### [WHAT NEEDS TO BE DONE]
Can you rewrite the entries below, substituting "Display size" for every "Screen dimensions" and leaving everything else unchanged?

### [DATA EXTRACT]
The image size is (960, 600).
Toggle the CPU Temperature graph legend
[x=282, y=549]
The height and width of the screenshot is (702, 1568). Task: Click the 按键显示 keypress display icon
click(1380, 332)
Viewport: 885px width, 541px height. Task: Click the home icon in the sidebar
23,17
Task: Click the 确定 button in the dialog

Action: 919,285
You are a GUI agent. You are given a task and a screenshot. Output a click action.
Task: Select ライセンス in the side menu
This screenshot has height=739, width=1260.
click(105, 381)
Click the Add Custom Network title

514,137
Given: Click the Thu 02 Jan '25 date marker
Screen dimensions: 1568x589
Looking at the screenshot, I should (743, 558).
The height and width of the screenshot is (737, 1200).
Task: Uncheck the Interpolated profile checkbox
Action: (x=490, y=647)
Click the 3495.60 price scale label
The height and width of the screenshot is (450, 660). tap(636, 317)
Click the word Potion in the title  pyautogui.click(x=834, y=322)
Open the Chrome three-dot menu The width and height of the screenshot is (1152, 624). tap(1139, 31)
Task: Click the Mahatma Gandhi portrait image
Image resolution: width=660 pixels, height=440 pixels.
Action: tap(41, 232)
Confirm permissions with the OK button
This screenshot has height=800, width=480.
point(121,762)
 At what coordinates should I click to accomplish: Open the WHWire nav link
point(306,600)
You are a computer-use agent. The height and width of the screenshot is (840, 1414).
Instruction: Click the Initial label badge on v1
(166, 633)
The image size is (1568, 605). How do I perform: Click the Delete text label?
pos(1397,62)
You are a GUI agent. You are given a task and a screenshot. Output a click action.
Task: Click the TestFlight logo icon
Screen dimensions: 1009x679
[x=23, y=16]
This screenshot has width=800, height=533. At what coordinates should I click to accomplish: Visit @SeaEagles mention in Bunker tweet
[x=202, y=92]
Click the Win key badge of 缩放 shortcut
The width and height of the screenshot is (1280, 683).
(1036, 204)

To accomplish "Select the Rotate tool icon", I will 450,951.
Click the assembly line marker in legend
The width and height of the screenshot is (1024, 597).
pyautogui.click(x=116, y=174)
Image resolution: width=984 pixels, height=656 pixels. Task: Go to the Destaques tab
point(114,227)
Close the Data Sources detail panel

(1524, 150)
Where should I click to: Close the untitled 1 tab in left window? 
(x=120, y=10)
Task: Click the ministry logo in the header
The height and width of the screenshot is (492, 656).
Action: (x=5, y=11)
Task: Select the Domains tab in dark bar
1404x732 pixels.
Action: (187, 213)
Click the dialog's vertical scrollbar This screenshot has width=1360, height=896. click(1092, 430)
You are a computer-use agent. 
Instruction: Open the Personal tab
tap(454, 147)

### [RESULT FOR THIS TASK]
The image size is (960, 600).
Toggle the CPU Temperature graph legend
[x=282, y=549]
The height and width of the screenshot is (702, 1568). Task: Click the 按键显示 keypress display icon
click(1380, 332)
Viewport: 885px width, 541px height. Task: Click the home icon in the sidebar
23,17
Task: Click the 确定 button in the dialog

Action: 919,285
You are a GUI agent. You are given a task and a screenshot. Output a click action.
Task: Select ライセンス in the side menu
This screenshot has height=739, width=1260.
click(105, 381)
Click the Add Custom Network title

514,137
Given: Click the Thu 02 Jan '25 date marker
Display size: 1568x589
Looking at the screenshot, I should (743, 558).
The height and width of the screenshot is (737, 1200).
Task: Uncheck the Interpolated profile checkbox
Action: (x=490, y=647)
Click the 3495.60 price scale label
The height and width of the screenshot is (450, 660). tap(636, 317)
Click the word Potion in the title  pyautogui.click(x=834, y=322)
Open the Chrome three-dot menu The width and height of the screenshot is (1152, 624). tap(1139, 31)
Task: Click the Mahatma Gandhi portrait image
Image resolution: width=660 pixels, height=440 pixels.
Action: tap(41, 232)
Confirm permissions with the OK button
This screenshot has height=800, width=480.
point(121,762)
 At what coordinates should I click to accomplish: Open the WHWire nav link
point(306,600)
You are a computer-use agent. The height and width of the screenshot is (840, 1414).
Instruction: Click the Initial label badge on v1
(166, 633)
The image size is (1568, 605). How do I perform: Click the Delete text label?
pos(1397,62)
You are a GUI agent. You are given a task and a screenshot. Output a click action.
Task: Click the TestFlight logo icon
Display size: 1009x679
[x=23, y=16]
This screenshot has width=800, height=533. At what coordinates should I click to accomplish: Visit @SeaEagles mention in Bunker tweet
[x=202, y=92]
Click the Win key badge of 缩放 shortcut
The width and height of the screenshot is (1280, 683).
(1036, 204)

To accomplish "Select the Rotate tool icon", I will 450,951.
Click the assembly line marker in legend
The width and height of the screenshot is (1024, 597).
pyautogui.click(x=116, y=174)
Image resolution: width=984 pixels, height=656 pixels. Task: Go to the Destaques tab
point(114,227)
Close the Data Sources detail panel

(1524, 150)
Where should I click to: Close the untitled 1 tab in left window? 
(x=120, y=10)
Task: Click the ministry logo in the header
The height and width of the screenshot is (492, 656).
Action: (x=5, y=11)
Task: Select the Domains tab in dark bar
1404x732 pixels.
Action: (187, 213)
Click the dialog's vertical scrollbar This screenshot has width=1360, height=896. click(1092, 430)
You are a computer-use agent. 
Instruction: Open the Personal tab
tap(454, 147)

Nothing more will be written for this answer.